In sum, borderline personality disorder is a severe and debilitating disorder which is associated with a high suicide rate. A characteristic feature of BPD, emotional dysregulation, may reflect a poorness of fit between predisposing factors towards emotional sensitivity, and an invalidating childhood environment. Where children in environments of a good fit learn emotional regulation via interoceptive conditioning, sensitive children in invalidating environments are prevented from expressing affective states and thus fail to learn how to label and manage their emotions. Biological factors which influence subjective experience, such as perception and evaluation, moderate the relationship between invalidation and borderline symptoms. However, recent research gives rise to the possibility that adolescent peer attachment may be an opportunity conducive to developing interoceptive abilities involved in emotional regulation, such as mentalising.

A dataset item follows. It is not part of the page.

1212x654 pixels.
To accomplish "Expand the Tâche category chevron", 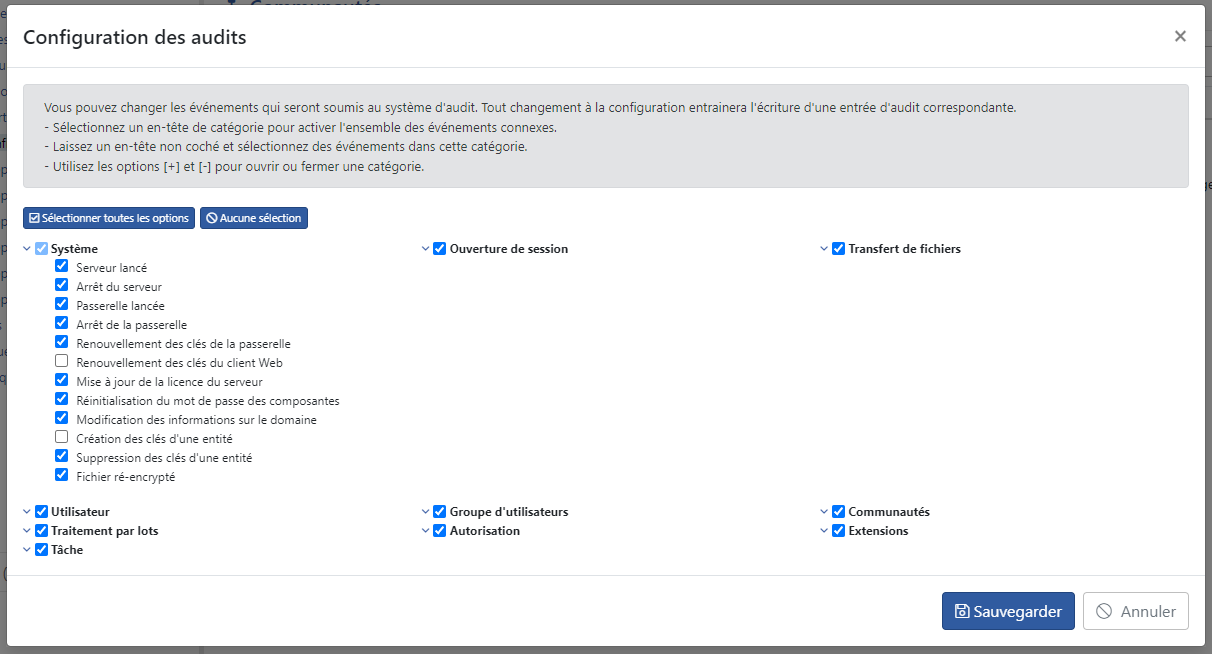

At present, our understanding of invalidation in developing BPD is either theoretical or limited to correlational studies. Further work is required to establish mainstream consensus around both the definition and measurement of childhood invalidation. The plethora of scales and definitions in the literature prevents comparison between studies and limits the generalisability necessary to understand how invalidation hinders emotional regulation. While the literature on interoceptive faculties and conditioning may explain the mechanism behind normal development of emotional regulation, the breakdown of this process in an invalidating environment warrants empirical investigation, including at the neurological level. Further, the role of interoceptive abilities remains under-studied in BPD. At present, accounts of interoception are dependent either on research on alexithymia, or on parallel research on other topics such as eating disorders. In addition, little is known about the biological factors which produces known predisposing factors, such as hyperbolic temperament, and harm avoidance. Many studies in this area have limited statistical power, as sample sizes tend to involve a limited number of BPD patients in clinical settings, which limits the generalisability of any effects or relationships found. Lastly, and most importantly, much more work is required to isolate protective factors against developing BPD among emotionally sensitive adolescents who were raised in invalidating childhood environments. Adolescent peer attachment is a promising avenue for research, and work is required to establish whether this fosters the development of mentalising abilities, or if there is some additional biological or genetic mechanism which enhances either mentalising or interoceptive abilities.